TEXT:
## Begin

In March 2020, two months after The New York Times exposed that Clearview AI had scraped billions of images from the internet to create a facial recognition database, Thomas Smith received a dossier encompassing most of his digital life.
Using the recently enacted California Consumer Privacy Act, Smith asked Clearview for what they had on him. The company sent him pictures that spanned moments throughout his adult life: a photo from when he got married and started a blog with his wife, another when he was profiled by his college’s alumni magazine, even a profile photo from a Python coding meetup he had attended a few years ago.
“That’s what really threw me: All the things that I had posted to Facebook and figured, ‘Nobody’s going to ever look for that,’ and here it is all laid out in a database,” Smith told The Verge.
Clearview’s massive surveillance apparatus claims to hold 3 billion photos, accessible to any law enforcement agency with a subscription, and it’s likely you or people you know have been scooped up in the company’s dragnet. It’s known to have scraped sites like Facebook, LinkedIn, YouTube, and Instagram, and is able to use profile names and associated images to build a trove of identified and scannable facial images.

## End

LISTING:
## Begin

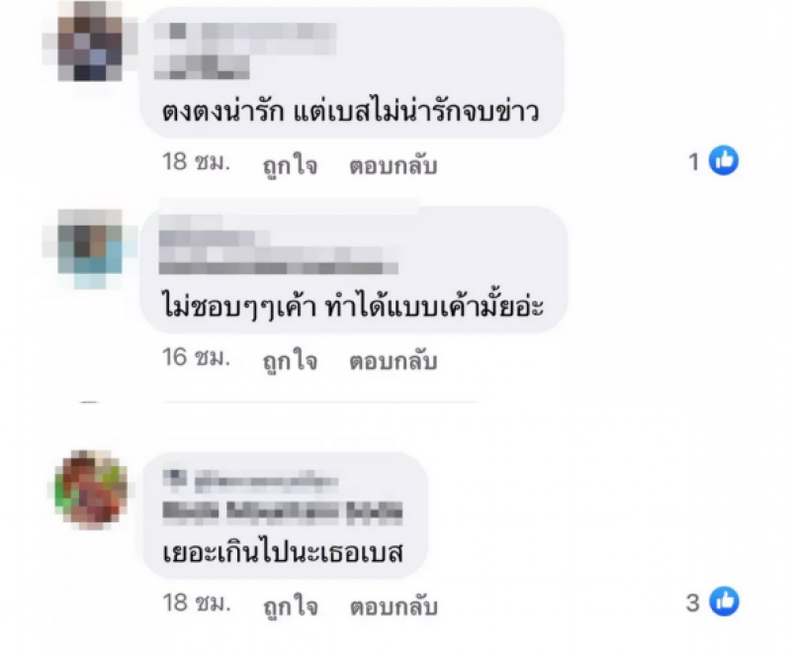791x654 pixels.
Task: Open 18 ชม. timestamp under the เยอะเกินไปนะเธอเบส comment
Action: click(197, 603)
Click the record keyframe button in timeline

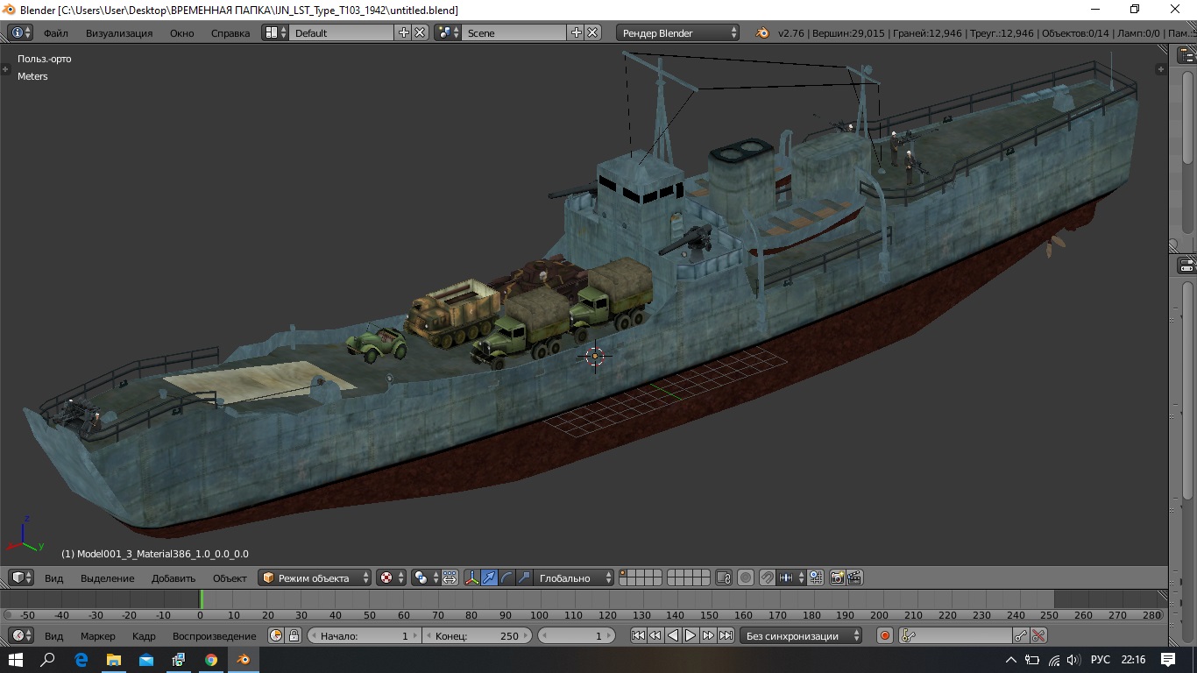[x=885, y=636]
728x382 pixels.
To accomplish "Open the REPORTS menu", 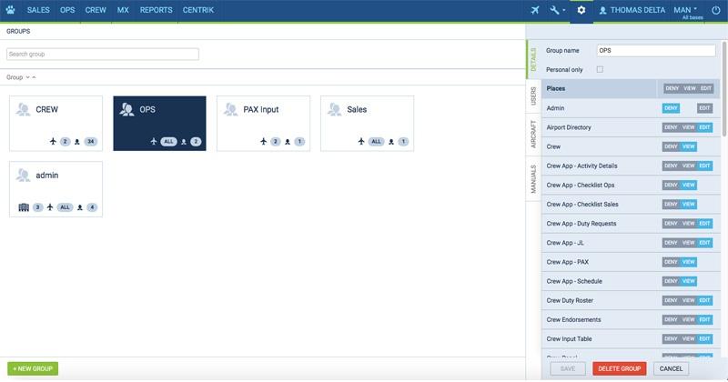I will tap(156, 10).
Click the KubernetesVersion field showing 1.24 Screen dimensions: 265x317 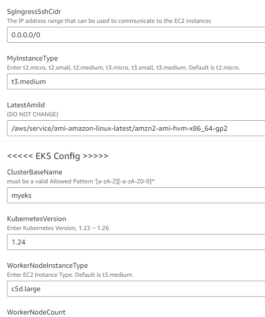click(136, 242)
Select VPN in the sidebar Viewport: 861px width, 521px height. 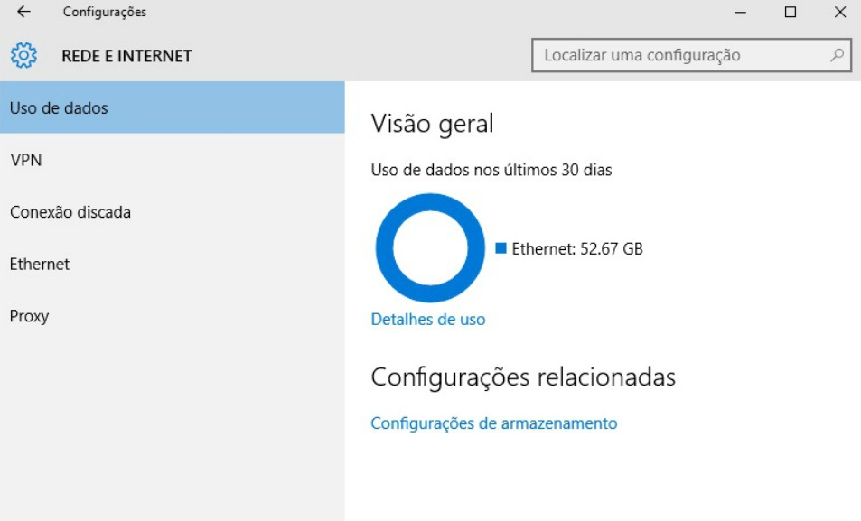[x=24, y=160]
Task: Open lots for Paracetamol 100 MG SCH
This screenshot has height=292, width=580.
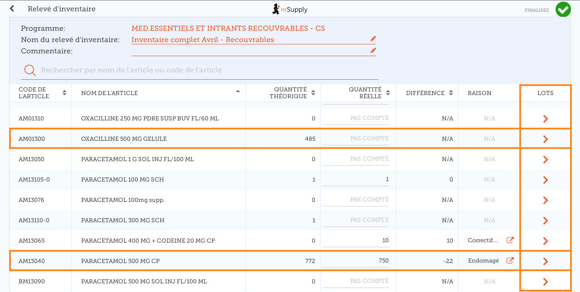Action: pyautogui.click(x=546, y=180)
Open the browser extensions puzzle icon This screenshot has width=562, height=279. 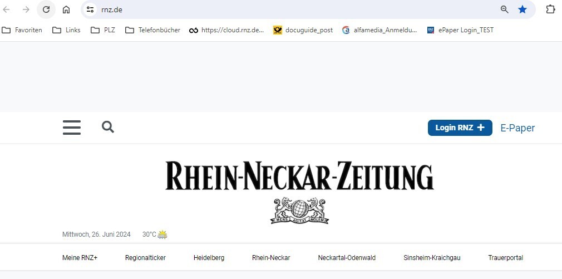click(550, 9)
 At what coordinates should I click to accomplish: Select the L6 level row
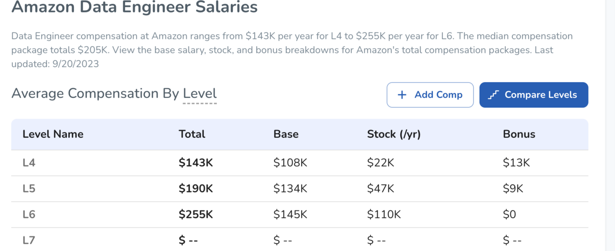[300, 215]

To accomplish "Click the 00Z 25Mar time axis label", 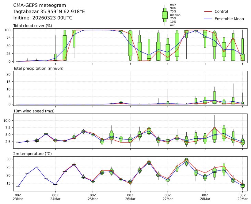I will tap(93, 197).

## End

GIVEN PROBLEM:
Please answer these questions about the Clearview AI text above:
1. Which newspaper exposed that Clearview AI had scraped billions of images?
2. Which law did Smith use to ask Clearview for the data it held on him?
3. How many photos does Clearview's database claim to hold?

FULL ANSWER:
1. The New York Times
2. The California Consumer Privacy Act
3. 3 billion